TASK TO CARRY OUT> From the travel passage below, pull out everything from "All the trains" down to "for the train.", word for word.

TEXT UNDER STUDY>
○ ○ ○ ○ ○
I was wistful and wishing I had a companion
to walk around the streets with, yet I retired early
because I was following my Travel Rules.
 
(Some of my rules, do not go out to bars alone, get up early and go to sleep early, do not embark on love affairs with compleat strangers,  etc. )
 
However, by the sheer enormity of my travels,
defined by the twenty free airline tickets
to our travel business family annually,
I have sometimes found myself in chilling moments.
 
 
I certainly did not intend to be the only woman
on the Men Only Train, a terrifying adventure in Bihar, India, a place I had been warned
repeatedly not to go.  
 
Following my Travel Rules, I planned to travel only
 by daylight.  For some reason, I had a ticket
 leaving Gaya at four in the afternoon,
which would get me to Benares, or Varanasi
as it is now called, by ten at night.
 
All the trains I had taken in India had been jammed
 to the rafters with children and women,
so when I boarded the car, I was dismayed to see it
half-full of male passengers.
Indian people later explained the small city
 I started at was the first stop for the train.
○ ○ ○ ○ ○
RECORD SET>
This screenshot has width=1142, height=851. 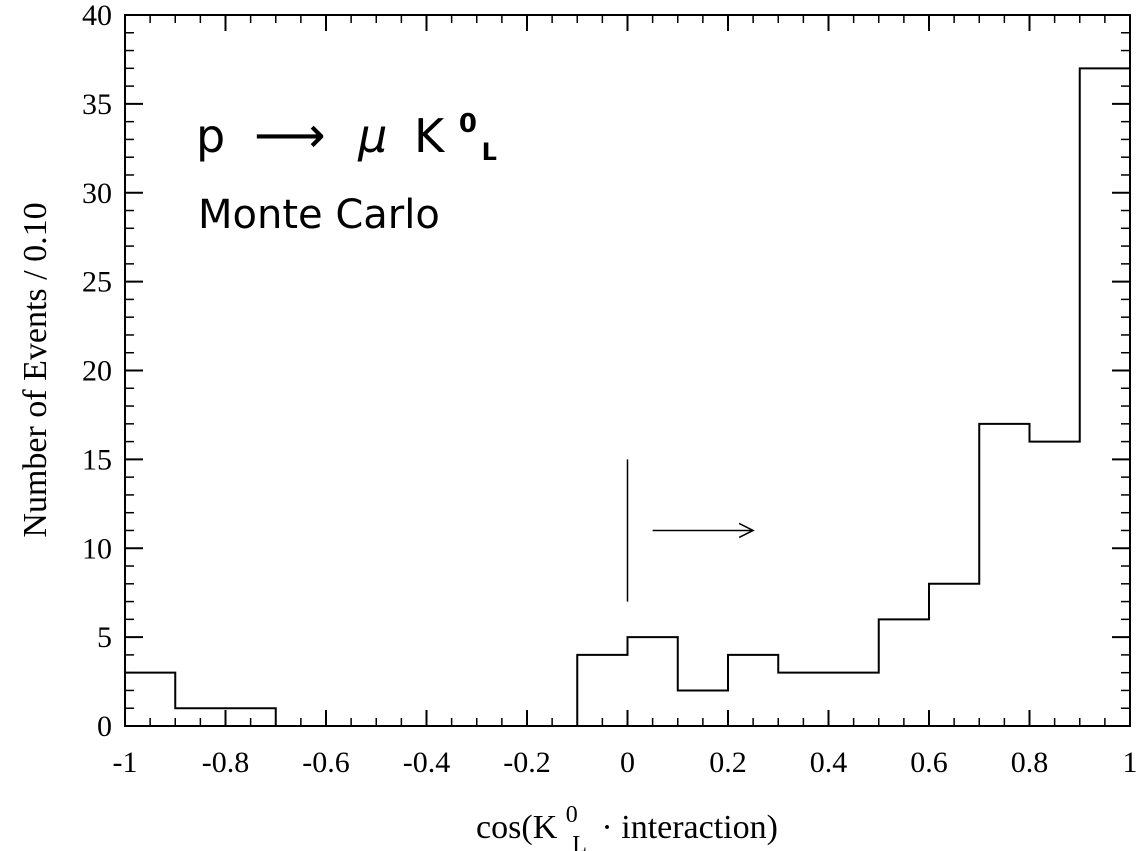 I want to click on y-tick-labels: 0 5 10 15 20 25 30 35 40, so click(x=97, y=372).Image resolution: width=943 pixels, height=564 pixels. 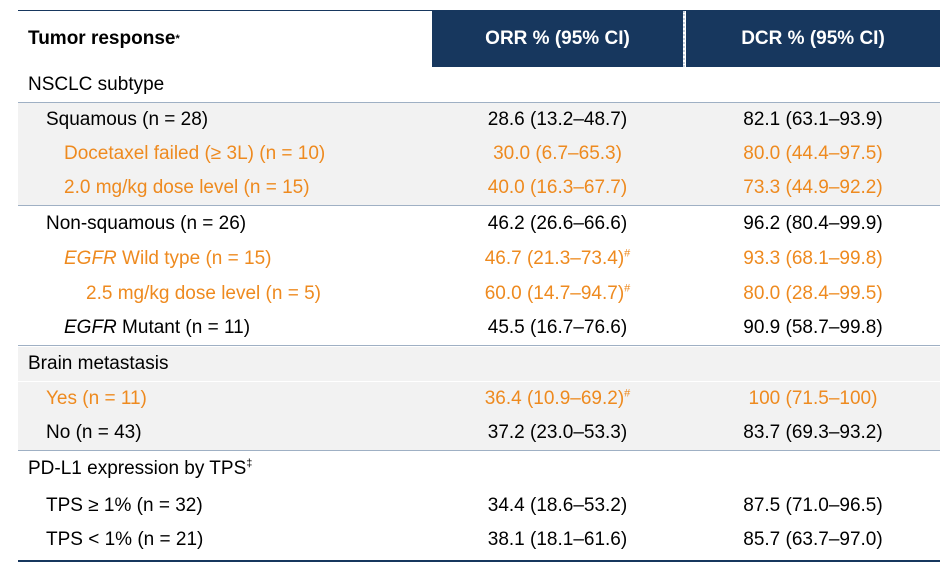 I want to click on row-label-rest: Mutant (n = 11), so click(x=184, y=328).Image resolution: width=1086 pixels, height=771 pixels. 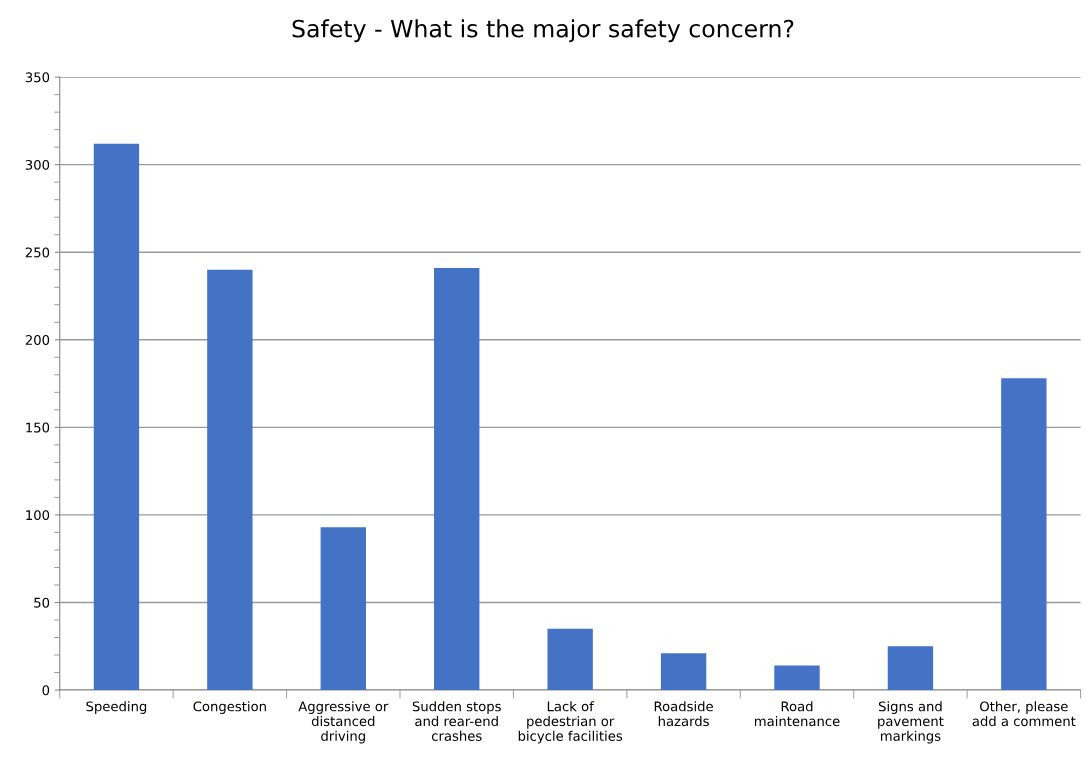 What do you see at coordinates (38, 428) in the screenshot?
I see `y-tick-label: 150` at bounding box center [38, 428].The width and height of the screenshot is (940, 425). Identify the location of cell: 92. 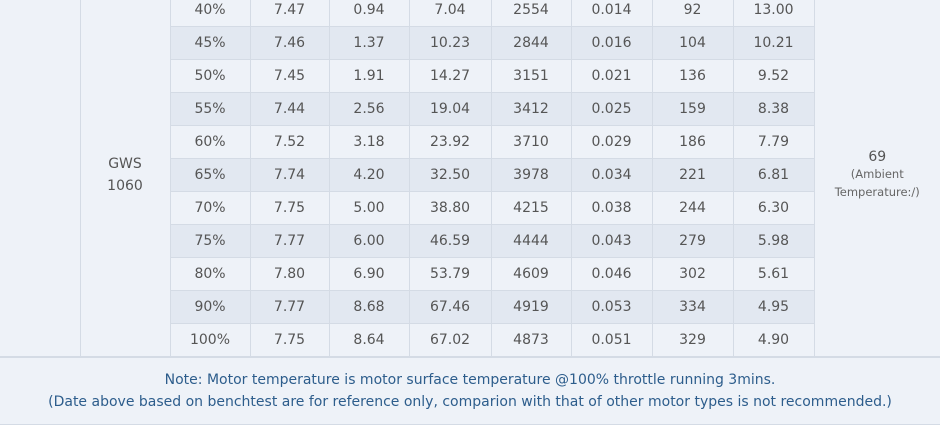
(692, 14). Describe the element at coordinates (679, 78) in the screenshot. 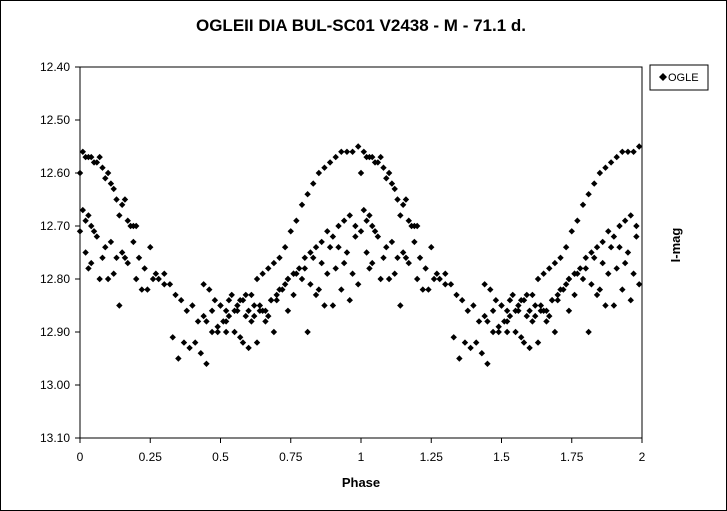

I see `legend: OGLE` at that location.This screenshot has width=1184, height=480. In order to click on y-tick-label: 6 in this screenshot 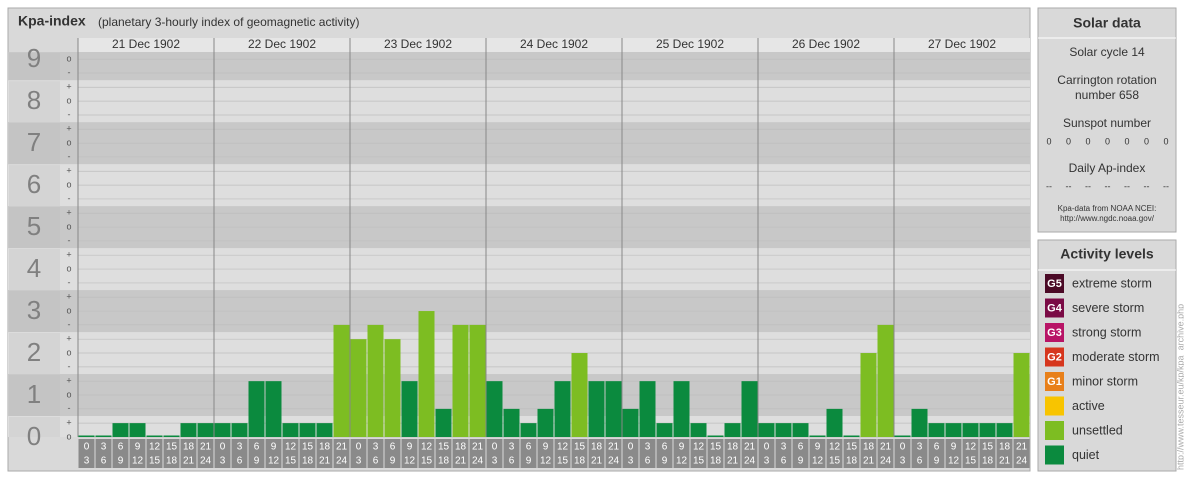, I will do `click(34, 184)`.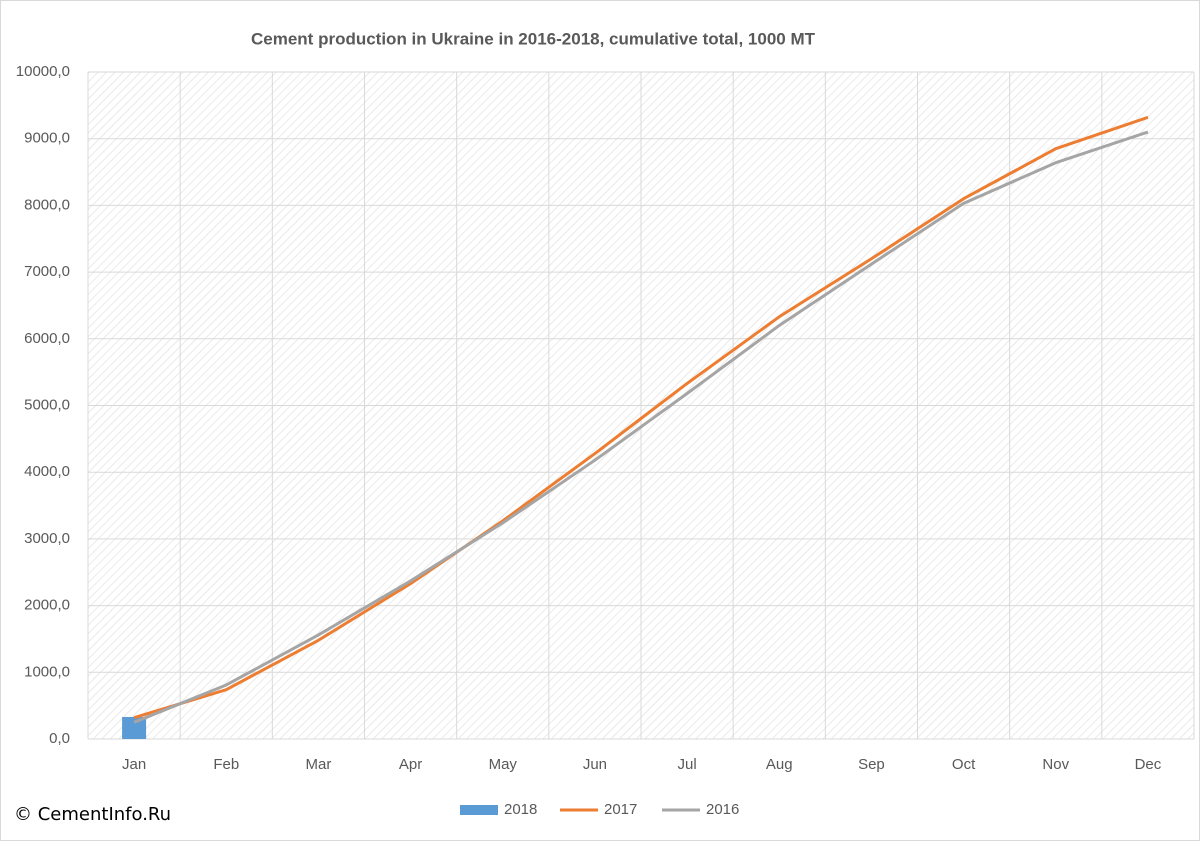 Image resolution: width=1200 pixels, height=841 pixels. Describe the element at coordinates (226, 764) in the screenshot. I see `x-tick-label: Feb` at that location.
○ ○ ○ ○ ○
SOLUTION TO THIS PROBLEM>
All the trains I had taken in India had been jammed
 to the rafters with children and women,
so when I boarded the car, I was dismayed to see it
half-full of male passengers.
Indian people later explained the small city
 I started at was the first stop for the train.